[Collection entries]
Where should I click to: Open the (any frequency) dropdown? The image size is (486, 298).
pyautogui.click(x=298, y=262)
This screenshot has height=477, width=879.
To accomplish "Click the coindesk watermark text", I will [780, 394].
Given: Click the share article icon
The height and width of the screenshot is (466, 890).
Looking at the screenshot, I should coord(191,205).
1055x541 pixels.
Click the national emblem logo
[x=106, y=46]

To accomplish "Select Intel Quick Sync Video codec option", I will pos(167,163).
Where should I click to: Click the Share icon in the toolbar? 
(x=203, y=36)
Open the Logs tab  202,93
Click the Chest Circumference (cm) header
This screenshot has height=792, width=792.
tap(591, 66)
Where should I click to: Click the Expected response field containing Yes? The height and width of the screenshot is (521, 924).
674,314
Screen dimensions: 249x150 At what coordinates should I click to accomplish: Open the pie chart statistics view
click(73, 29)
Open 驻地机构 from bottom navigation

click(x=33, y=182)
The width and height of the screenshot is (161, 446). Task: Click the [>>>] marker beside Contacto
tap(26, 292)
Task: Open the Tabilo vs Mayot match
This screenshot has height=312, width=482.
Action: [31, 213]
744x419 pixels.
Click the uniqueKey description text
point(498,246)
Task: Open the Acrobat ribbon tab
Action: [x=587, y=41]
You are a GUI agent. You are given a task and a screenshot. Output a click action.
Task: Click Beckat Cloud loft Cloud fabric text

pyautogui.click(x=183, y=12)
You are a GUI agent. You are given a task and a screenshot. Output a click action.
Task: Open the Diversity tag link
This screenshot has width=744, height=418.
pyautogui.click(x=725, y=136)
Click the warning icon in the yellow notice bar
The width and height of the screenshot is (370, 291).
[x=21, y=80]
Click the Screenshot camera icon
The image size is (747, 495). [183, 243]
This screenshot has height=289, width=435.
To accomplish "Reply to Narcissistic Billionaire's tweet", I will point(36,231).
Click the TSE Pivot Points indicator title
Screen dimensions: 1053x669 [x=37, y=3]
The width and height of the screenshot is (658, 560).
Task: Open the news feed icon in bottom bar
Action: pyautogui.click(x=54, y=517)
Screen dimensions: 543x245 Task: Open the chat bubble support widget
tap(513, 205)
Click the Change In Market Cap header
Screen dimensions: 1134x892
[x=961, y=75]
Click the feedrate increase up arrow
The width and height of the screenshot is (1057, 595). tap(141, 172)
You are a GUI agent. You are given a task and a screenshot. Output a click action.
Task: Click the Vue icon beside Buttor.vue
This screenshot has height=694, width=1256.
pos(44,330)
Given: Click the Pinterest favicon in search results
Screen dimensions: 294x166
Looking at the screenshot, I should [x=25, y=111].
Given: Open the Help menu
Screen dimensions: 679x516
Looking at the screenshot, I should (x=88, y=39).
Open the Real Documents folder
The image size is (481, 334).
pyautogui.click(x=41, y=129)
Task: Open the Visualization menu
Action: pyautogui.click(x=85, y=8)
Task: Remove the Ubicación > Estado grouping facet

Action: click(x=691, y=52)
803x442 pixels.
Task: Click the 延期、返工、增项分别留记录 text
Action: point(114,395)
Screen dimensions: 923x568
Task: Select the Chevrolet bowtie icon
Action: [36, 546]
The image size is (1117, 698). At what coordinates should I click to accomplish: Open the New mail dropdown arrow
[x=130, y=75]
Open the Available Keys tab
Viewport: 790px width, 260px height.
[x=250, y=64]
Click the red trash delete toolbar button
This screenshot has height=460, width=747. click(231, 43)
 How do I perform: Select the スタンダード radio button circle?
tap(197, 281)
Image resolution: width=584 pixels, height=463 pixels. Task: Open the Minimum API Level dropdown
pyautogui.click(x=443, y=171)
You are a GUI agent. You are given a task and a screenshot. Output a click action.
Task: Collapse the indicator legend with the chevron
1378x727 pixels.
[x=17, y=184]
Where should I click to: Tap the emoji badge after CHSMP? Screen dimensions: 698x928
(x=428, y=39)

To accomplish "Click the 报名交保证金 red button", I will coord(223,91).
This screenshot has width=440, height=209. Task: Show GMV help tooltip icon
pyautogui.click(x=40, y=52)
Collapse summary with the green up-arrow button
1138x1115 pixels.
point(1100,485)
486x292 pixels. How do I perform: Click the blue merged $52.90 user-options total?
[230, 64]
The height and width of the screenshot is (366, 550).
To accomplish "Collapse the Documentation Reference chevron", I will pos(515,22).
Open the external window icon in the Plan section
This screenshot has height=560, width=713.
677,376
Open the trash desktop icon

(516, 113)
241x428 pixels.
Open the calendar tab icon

What this task involves. Write out all the entries exactly.

Written response.
Where should I click to: Open the (any frequency) dropdown? The image size is (486, 298).
pyautogui.click(x=298, y=262)
This screenshot has height=477, width=879.
To accomplish "Click the coindesk watermark text", I will [780, 394].
Given: Click the share article icon
The height and width of the screenshot is (466, 890).
Looking at the screenshot, I should coord(191,205).
1055x541 pixels.
Click the national emblem logo
[x=106, y=46]

To accomplish "Select Intel Quick Sync Video codec option", I will pos(167,163).
Where should I click to: Click the Share icon in the toolbar? 
(x=203, y=36)
Open the Logs tab  202,93
Click the Chest Circumference (cm) header
This screenshot has height=792, width=792.
tap(591, 66)
Where should I click to: Click the Expected response field containing Yes? The height and width of the screenshot is (521, 924).
674,314
Screen dimensions: 249x150 At what coordinates should I click to accomplish: Open the pie chart statistics view
click(73, 29)
Open 驻地机构 from bottom navigation

click(x=33, y=182)
The width and height of the screenshot is (161, 446). Task: Click the [>>>] marker beside Contacto
tap(26, 292)
Task: Open the Tabilo vs Mayot match
This screenshot has height=312, width=482.
Action: [31, 213]
744x419 pixels.
Click the uniqueKey description text
point(498,246)
Task: Open the Acrobat ribbon tab
Action: [x=587, y=41]
You are a GUI agent. You are given a task and a screenshot. Output a click action.
Task: Click Beckat Cloud loft Cloud fabric text

pyautogui.click(x=183, y=12)
You are a GUI agent. You are given a task and a screenshot. Output a click action.
Task: Open the Diversity tag link
This screenshot has width=744, height=418.
pyautogui.click(x=725, y=136)
Click the warning icon in the yellow notice bar
The width and height of the screenshot is (370, 291).
[x=21, y=80]
Click the Screenshot camera icon
The image size is (747, 495). [183, 243]
This screenshot has height=289, width=435.
To accomplish "Reply to Narcissistic Billionaire's tweet", I will point(36,231).
Click the TSE Pivot Points indicator title
Screen dimensions: 1053x669 [x=37, y=3]
The width and height of the screenshot is (658, 560).
Task: Open the news feed icon in bottom bar
Action: pyautogui.click(x=54, y=517)
Screen dimensions: 543x245 Task: Open the chat bubble support widget
tap(513, 205)
Click the Change In Market Cap header
Screen dimensions: 1134x892
[x=961, y=75]
Click the feedrate increase up arrow
The width and height of the screenshot is (1057, 595). tap(141, 172)
You are a GUI agent. You are given a task and a screenshot. Output a click action.
Task: Click the Vue icon beside Buttor.vue
This screenshot has height=694, width=1256.
pos(44,330)
Given: Click the Pinterest favicon in search results
Screen dimensions: 294x166
Looking at the screenshot, I should [x=25, y=111].
Given: Open the Help menu
Screen dimensions: 679x516
Looking at the screenshot, I should (x=88, y=39).
Open the Real Documents folder
The image size is (481, 334).
pyautogui.click(x=41, y=129)
Task: Open the Visualization menu
Action: pyautogui.click(x=85, y=8)
Task: Remove the Ubicación > Estado grouping facet

Action: click(x=691, y=52)
803x442 pixels.
Task: Click the 延期、返工、增项分别留记录 text
Action: point(114,395)
Screen dimensions: 923x568
Task: Select the Chevrolet bowtie icon
Action: [36, 546]
The image size is (1117, 698). At what coordinates should I click to accomplish: Open the New mail dropdown arrow
[x=130, y=75]
Open the Available Keys tab
Viewport: 790px width, 260px height.
[x=250, y=64]
Click the red trash delete toolbar button
This screenshot has height=460, width=747. click(231, 43)
 How do I perform: Select the スタンダード radio button circle?
tap(197, 281)
Image resolution: width=584 pixels, height=463 pixels. Task: Open the Minimum API Level dropdown
pyautogui.click(x=443, y=171)
You are a GUI agent. You are given a task and a screenshot. Output a click action.
Task: Collapse the indicator legend with the chevron
1378x727 pixels.
[x=17, y=184]
Where should I click to: Tap the emoji badge after CHSMP? Screen dimensions: 698x928
(x=428, y=39)

To accomplish "Click the 报名交保证金 red button", I will coord(223,91).
This screenshot has width=440, height=209. Task: Show GMV help tooltip icon
pyautogui.click(x=40, y=52)
Collapse summary with the green up-arrow button
1138x1115 pixels.
point(1100,485)
486x292 pixels. How do I perform: Click the blue merged $52.90 user-options total?
[230, 64]
The height and width of the screenshot is (366, 550).
To accomplish "Collapse the Documentation Reference chevron", I will pos(515,22).
Open the external window icon in the Plan section
This screenshot has height=560, width=713.
677,376
Open the trash desktop icon

(516, 113)
241x428 pixels.
Open the calendar tab icon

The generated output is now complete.